From the entries that follow, reproduce exactly and only the lines from the line with "Task: Expand the 模板中心 menu" to the line with "Task: Click the last", endpoints included.

Stored data entries:
────────

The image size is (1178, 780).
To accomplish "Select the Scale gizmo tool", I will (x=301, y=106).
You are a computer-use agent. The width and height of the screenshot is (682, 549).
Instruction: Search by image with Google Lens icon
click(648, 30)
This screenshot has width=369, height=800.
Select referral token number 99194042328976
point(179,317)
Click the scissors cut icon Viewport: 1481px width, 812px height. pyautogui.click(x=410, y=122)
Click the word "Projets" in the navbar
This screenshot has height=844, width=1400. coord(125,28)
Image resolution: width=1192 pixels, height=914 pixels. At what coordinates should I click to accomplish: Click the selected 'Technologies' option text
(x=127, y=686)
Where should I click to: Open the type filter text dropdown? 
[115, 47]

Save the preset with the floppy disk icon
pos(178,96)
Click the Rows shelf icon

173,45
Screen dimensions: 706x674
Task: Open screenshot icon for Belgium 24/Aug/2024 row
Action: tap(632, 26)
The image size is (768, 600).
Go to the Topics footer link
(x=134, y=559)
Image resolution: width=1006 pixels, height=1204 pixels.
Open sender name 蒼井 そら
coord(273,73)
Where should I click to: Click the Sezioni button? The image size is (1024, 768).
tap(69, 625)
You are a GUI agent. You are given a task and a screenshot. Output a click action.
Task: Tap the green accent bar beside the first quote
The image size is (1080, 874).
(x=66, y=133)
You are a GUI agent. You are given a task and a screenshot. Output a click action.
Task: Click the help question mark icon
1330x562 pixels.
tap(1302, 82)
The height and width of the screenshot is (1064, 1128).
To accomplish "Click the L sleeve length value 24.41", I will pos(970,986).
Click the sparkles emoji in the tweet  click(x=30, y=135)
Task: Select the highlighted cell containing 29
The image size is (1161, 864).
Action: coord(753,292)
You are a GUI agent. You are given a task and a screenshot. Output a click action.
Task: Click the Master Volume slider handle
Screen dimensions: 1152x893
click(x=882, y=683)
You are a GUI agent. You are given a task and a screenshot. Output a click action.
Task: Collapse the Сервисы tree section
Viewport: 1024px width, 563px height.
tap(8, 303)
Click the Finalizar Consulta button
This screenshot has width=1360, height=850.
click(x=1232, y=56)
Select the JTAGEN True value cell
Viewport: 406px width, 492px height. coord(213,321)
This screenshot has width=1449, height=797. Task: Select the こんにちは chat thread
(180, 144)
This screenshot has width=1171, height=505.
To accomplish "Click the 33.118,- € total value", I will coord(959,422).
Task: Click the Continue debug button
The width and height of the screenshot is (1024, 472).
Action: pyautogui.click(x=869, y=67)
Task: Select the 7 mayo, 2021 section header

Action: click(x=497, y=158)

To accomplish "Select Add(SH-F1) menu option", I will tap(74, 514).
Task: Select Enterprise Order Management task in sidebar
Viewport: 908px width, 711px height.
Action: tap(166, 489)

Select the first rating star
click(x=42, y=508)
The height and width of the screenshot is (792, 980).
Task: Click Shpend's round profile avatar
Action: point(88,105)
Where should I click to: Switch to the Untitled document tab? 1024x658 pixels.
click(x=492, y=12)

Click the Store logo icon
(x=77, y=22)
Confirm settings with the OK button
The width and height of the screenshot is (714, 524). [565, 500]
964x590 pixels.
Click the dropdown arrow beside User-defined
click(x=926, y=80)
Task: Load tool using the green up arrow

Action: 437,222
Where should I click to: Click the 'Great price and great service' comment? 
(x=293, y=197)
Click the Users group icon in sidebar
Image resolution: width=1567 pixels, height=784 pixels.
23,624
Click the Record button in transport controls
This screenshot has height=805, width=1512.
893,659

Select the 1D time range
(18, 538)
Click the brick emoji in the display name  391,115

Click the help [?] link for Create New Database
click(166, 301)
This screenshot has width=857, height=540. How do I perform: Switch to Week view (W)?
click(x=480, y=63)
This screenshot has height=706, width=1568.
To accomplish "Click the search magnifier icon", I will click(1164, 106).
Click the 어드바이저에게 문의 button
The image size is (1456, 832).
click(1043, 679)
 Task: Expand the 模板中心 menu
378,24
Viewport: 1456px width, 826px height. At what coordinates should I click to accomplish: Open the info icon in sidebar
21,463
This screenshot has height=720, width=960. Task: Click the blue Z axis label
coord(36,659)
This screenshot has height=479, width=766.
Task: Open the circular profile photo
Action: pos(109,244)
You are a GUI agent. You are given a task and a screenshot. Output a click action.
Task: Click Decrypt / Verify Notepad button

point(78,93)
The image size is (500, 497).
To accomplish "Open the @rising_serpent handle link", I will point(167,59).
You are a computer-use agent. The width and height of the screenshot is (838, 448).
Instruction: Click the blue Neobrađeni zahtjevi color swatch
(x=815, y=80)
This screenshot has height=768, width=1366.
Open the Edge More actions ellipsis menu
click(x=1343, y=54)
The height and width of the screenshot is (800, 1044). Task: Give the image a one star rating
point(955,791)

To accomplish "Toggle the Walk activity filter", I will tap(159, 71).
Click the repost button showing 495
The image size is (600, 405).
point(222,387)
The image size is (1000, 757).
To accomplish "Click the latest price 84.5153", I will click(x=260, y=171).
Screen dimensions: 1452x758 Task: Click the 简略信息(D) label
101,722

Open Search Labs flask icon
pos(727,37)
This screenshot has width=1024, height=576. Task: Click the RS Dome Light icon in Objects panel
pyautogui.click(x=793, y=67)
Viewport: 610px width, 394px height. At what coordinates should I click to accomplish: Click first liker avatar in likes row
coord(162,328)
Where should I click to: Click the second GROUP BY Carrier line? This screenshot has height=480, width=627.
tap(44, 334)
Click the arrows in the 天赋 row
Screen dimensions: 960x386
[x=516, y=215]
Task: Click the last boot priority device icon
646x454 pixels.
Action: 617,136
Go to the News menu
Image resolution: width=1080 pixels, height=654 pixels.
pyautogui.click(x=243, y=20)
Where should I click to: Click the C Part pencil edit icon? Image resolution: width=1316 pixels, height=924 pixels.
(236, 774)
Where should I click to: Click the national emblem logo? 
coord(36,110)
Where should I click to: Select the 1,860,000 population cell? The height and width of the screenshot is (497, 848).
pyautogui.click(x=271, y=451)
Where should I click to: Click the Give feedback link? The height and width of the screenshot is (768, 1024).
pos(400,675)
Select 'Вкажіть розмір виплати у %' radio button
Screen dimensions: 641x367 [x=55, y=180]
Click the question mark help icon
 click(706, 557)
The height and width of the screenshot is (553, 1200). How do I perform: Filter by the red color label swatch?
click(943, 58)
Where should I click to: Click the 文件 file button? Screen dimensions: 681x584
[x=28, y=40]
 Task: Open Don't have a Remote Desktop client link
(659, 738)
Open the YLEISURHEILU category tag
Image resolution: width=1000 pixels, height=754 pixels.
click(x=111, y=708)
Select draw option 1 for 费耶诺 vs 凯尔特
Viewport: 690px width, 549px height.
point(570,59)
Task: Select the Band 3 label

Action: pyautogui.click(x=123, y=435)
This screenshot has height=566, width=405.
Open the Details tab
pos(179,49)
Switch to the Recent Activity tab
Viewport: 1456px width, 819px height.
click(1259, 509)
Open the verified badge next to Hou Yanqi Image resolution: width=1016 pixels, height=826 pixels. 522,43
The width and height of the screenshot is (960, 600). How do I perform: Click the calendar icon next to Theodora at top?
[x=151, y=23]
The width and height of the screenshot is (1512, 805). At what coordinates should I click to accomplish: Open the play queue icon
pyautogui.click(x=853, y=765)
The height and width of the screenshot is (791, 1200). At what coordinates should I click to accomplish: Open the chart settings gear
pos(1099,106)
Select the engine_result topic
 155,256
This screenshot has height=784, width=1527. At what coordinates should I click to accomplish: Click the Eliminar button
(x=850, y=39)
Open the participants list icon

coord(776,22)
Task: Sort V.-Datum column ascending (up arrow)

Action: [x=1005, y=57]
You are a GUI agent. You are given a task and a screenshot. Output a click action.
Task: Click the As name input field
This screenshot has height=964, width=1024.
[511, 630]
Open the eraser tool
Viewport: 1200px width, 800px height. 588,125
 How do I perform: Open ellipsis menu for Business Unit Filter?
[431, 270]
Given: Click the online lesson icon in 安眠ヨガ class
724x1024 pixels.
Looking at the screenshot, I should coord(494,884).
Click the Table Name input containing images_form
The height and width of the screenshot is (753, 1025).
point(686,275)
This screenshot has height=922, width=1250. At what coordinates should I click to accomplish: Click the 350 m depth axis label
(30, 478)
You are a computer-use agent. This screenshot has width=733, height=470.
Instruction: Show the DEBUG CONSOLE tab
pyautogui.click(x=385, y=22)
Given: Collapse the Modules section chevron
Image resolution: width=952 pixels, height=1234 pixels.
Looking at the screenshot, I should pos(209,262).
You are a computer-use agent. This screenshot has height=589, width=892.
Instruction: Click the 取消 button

────────

Solution to this task:
 Task: Expand the 模板中心 menu
378,24
Viewport: 1456px width, 826px height. At what coordinates should I click to accomplish: Open the info icon in sidebar
21,463
This screenshot has height=720, width=960. Task: Click the blue Z axis label
coord(36,659)
This screenshot has height=479, width=766.
Task: Open the circular profile photo
Action: pos(109,244)
You are a GUI agent. You are given a task and a screenshot. Output a click action.
Task: Click Decrypt / Verify Notepad button

point(78,93)
The image size is (500, 497).
To accomplish "Open the @rising_serpent handle link", I will point(167,59).
You are a computer-use agent. The width and height of the screenshot is (838, 448).
Instruction: Click the blue Neobrađeni zahtjevi color swatch
(x=815, y=80)
This screenshot has height=768, width=1366.
Open the Edge More actions ellipsis menu
click(x=1343, y=54)
The height and width of the screenshot is (800, 1044). Task: Give the image a one star rating
point(955,791)

To accomplish "Toggle the Walk activity filter", I will tap(159, 71).
Click the repost button showing 495
The image size is (600, 405).
point(222,387)
The image size is (1000, 757).
To accomplish "Click the latest price 84.5153", I will click(x=260, y=171).
Screen dimensions: 1452x758 Task: Click the 简略信息(D) label
101,722

Open Search Labs flask icon
pos(727,37)
This screenshot has width=1024, height=576. Task: Click the RS Dome Light icon in Objects panel
pyautogui.click(x=793, y=67)
Viewport: 610px width, 394px height. At what coordinates should I click to accomplish: Click first liker avatar in likes row
coord(162,328)
Where should I click to: Click the second GROUP BY Carrier line? This screenshot has height=480, width=627.
tap(44, 334)
Click the arrows in the 天赋 row
Screen dimensions: 960x386
[x=516, y=215]
Task: Click the last boot priority device icon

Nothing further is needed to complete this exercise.